Aviation-supporting MPs have told the industry it needs to provide solid data on the effects of Air Passenger Duty (APD) and capacity constraints at Heathrow if they are to influence the government.

Chairman of the All-Party Aviation Group of MPs Brian Donohue told Abta chief executive Mark Tanzer yesterday: “Give us the information to go to the Treasury.”

Tanzer appeared before a committee of the group’s MPs at a hearing into the impact of government policy on the travel industry.

The Abta chief told the MPs: “This is a price-sensitive sector and it is more difficult for people to afford holidays now. It is absolutely certain there is an impact from APD, but we have not been able to make the government aware of all the impacts.”

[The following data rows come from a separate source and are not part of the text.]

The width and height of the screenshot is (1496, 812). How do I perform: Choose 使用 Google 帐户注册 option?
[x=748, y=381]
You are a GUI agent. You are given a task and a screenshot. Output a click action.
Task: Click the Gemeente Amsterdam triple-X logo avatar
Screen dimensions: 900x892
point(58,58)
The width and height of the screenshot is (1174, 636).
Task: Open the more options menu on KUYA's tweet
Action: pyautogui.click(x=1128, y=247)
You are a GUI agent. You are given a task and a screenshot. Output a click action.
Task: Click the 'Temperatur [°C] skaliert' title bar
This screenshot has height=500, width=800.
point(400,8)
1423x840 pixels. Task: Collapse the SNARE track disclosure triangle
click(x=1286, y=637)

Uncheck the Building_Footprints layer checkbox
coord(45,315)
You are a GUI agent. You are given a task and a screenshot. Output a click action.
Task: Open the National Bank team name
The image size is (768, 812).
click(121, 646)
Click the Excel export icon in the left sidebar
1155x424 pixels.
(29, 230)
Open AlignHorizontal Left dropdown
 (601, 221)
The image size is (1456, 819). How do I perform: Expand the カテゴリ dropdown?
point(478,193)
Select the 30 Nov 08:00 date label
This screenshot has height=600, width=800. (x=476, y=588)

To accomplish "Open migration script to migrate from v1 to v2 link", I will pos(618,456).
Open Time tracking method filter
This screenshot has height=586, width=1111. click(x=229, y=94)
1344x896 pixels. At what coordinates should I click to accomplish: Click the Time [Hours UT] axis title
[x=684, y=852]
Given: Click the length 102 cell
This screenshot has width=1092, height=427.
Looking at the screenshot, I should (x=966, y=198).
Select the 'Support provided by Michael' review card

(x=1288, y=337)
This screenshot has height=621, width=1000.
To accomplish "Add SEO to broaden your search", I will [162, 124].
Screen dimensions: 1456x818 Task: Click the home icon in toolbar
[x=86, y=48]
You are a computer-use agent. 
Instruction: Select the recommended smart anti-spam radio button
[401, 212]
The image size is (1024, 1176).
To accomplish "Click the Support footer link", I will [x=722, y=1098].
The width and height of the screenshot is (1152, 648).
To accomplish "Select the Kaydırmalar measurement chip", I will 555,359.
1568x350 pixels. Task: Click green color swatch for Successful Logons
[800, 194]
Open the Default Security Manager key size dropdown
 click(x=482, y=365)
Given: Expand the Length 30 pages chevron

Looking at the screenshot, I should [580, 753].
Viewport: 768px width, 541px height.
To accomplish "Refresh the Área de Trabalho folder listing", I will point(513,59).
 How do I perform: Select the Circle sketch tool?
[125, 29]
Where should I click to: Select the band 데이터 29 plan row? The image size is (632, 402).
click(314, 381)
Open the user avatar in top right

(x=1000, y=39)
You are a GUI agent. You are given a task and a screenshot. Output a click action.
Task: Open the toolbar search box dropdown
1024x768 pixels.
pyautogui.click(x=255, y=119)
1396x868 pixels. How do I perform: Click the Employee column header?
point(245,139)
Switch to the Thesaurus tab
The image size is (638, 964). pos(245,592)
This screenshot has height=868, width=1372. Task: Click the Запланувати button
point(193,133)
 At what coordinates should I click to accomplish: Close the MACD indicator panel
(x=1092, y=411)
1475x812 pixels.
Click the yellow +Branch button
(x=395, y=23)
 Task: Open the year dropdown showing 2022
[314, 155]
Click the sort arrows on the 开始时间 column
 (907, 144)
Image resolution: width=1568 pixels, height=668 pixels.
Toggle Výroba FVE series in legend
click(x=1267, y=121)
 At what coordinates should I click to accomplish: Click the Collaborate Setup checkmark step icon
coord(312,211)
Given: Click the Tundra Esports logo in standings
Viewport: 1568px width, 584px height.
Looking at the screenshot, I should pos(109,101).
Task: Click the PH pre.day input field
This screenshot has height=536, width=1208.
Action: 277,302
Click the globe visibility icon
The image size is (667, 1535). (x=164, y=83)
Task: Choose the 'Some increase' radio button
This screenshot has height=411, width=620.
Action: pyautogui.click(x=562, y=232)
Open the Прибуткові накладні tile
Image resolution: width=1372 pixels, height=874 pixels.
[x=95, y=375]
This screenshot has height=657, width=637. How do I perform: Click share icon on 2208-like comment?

Tanzer said: “We have no figures on the impact if APD was removed. It is tied to other issues around aviation. APD is one of the things that will discourage people from flying.”

When MPs suggested the industry is “its own worst enemy”, Tanzer said: “We do need a more solid data set.”

He added: “We have not been good at mobilising customers and making it more transparent to constituents that APD is a tax on their holidays. When MPs get people coming into their surgeries saying they can’t afford to go on holiday, we will get some notice.”

Donohue told him: “I’ve not had a single person tell me they are not going on holiday because of APD.”
Tanzer also told the committee:  “The fact that additional capacity at Heathrow is ruled out politically does not mean it is not the best option.”

British Airways head of government affairs Tom King told the MPs: “Heathrow has fewer connections to major markets than any other major airport in Europe. There is clearly a correlation between direct links to a market and the amount of trade.

“If Heathrow wants a new service it has to give up on somewhere else. Everyone is squeezing the last drop of efficiency out of Heathrow.”

The government is preparing to publish a framework document on the future of air travel. Donohue said: “It is up to us to see that Heathrow expansion is ruled in.”